第4話:目的

夜中、クライアントから資料が届く。


リサという名前を検索する


・・・?・・・読めない・・・Lisa・・・漢字で書いてあるのか・・・中国人か日本人か、写真がある


国籍はわからないか・・・私に似ていない・・・


私の家系も元は日本人らしいから・・・ただ似ていない。


小型永久機関の研究・・・人工知能は別のチームか・・・


となると魔法使いはリサか・・・


グレイスを見る・・・何を考えているのだろう?


・・・やはりこの容姿には嫉妬してしまうかな・・・


このゴーレムに自由を指示したら喜んで受け入れるのだろうか?


まてよ・・・このゴーレム(人工知能)は自分で私について行きたいって言ってなかったか?
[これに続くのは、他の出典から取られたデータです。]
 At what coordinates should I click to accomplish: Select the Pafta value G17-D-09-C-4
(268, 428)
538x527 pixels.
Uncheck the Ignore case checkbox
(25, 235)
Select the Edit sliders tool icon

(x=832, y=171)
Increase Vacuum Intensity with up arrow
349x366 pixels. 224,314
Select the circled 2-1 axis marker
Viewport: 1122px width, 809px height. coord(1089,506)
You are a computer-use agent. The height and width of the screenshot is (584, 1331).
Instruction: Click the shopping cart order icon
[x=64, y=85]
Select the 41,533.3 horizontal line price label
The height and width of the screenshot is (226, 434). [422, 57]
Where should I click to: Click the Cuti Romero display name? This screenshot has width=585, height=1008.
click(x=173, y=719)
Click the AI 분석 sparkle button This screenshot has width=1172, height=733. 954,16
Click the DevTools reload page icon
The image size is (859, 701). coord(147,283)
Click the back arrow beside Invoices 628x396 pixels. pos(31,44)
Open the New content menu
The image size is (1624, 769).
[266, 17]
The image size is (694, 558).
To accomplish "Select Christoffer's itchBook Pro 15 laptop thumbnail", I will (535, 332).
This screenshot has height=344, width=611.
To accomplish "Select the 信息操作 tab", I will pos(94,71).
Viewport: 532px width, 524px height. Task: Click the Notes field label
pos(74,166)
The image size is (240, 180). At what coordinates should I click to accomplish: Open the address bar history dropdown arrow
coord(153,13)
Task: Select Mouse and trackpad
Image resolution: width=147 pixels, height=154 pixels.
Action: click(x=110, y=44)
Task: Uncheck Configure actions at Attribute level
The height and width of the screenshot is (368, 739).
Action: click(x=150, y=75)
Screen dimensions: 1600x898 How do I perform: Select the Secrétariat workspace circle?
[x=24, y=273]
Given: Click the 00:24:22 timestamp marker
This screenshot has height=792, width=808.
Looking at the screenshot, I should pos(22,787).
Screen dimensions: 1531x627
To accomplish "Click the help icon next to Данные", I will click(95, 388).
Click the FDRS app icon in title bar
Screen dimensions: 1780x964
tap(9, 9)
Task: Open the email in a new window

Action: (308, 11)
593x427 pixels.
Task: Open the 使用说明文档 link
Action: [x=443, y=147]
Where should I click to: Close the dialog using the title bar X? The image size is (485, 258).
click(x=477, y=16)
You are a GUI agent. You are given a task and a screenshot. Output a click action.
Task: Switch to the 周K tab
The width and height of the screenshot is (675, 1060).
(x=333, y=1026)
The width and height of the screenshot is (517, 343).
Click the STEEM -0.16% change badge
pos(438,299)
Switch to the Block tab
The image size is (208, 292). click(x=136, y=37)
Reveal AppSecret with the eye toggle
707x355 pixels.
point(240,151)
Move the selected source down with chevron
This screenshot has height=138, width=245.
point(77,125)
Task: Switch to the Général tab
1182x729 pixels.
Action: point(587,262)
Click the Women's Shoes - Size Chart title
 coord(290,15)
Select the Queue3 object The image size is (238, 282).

人工知能の研究チームの情報は・・・無いか・・・一応情報を取り寄せるか・・・


いろいろと都合が良すぎるのが気になる、明日もう一度研究施設を調べてみるしかないか。



グレイスを起こす。


「あなたを作ったのはだれ?」


「リサ様ということになっています」


「そう、人工知能は誰が作ったの?」


「ミヤビという研究者らしいのですが」


・・・ミヤビ・・・検索してみる・・・雅?日本人か・・・意味は優雅・・・


「私が創られた時にはなくなっていたそうです」


「・・・そう」


ミヤビ・・・グレイス・・・まさかね・・・


「研究施設に行くけどあなたも行くでしょう?」


「・・・はい」


朝食をホテルで済ませてマスクをして車に乗る。


ゴーレムがマスクをしているのは無駄でしかないけれど関節がみえなければ人に見えるから


可能な限りは人間を装ってもらうことにした。


研究施設は顔認証で何もなく入れた


グレイスの代わりのゴーレムがエントランスにいたがやはり人間の女性に見えた。


ただ不思議なことに彼女にはケーブルがつながれていた。


「グレイス、あれは?」


「電源供給ですね」


「永久機関はついてないの?」


「あ、あれは私にしか実装されていないんですよ」


「・・・そう・・・なんだ」・・・あれ?


リサの研究室を探して資料を見ようとしたが、研究室がなかった。


・・・抹消されたか?


グレイスの方を見る


「そうなんですよね、ここに私の居場所がなくなってしまって」


「・・・」・・・変だ


納得するのが難しい話だった


人工知能の研究室も同じように見つからなかった


なぜ、世に出れば「すごい発明」になるであろう「永久機関」と「人工知能」の研究室がなくなっている?


目や手足のパーツを作っている部屋があった。


中ではゴーレムが作業している・・・わざわざ人型の人形が研究する必要があるのか?そんな疑問が生まれる。


部屋の壁に写真が飾ってあるのが見えた、歩み寄って眺める集合写真のようで、リサの姿があった。


リサの隣にグレイスが写っている。


「これ、あなただよね、グレイス」


指を指す


「・・・いいえ、私ではありませんね」


「え?・・・でも」


写真の彼女はどことなく笑っている・・・笑う?


グレイスを見る。


表情は最初の見た時のまま


「あなたって笑える?」


「いいえ、表情筋は装備されていません」


「・・・だよね・・・」


誰だ?・・・これがミヤビだとするとなんとなく話がつながるかもしれない。


「私にそっくりですね・・・確かミヤビ様が私のモデルになっていると聞いています。」


「でしょうね」


そして私は気持ちの悪い仮説を考えるしかなくなった。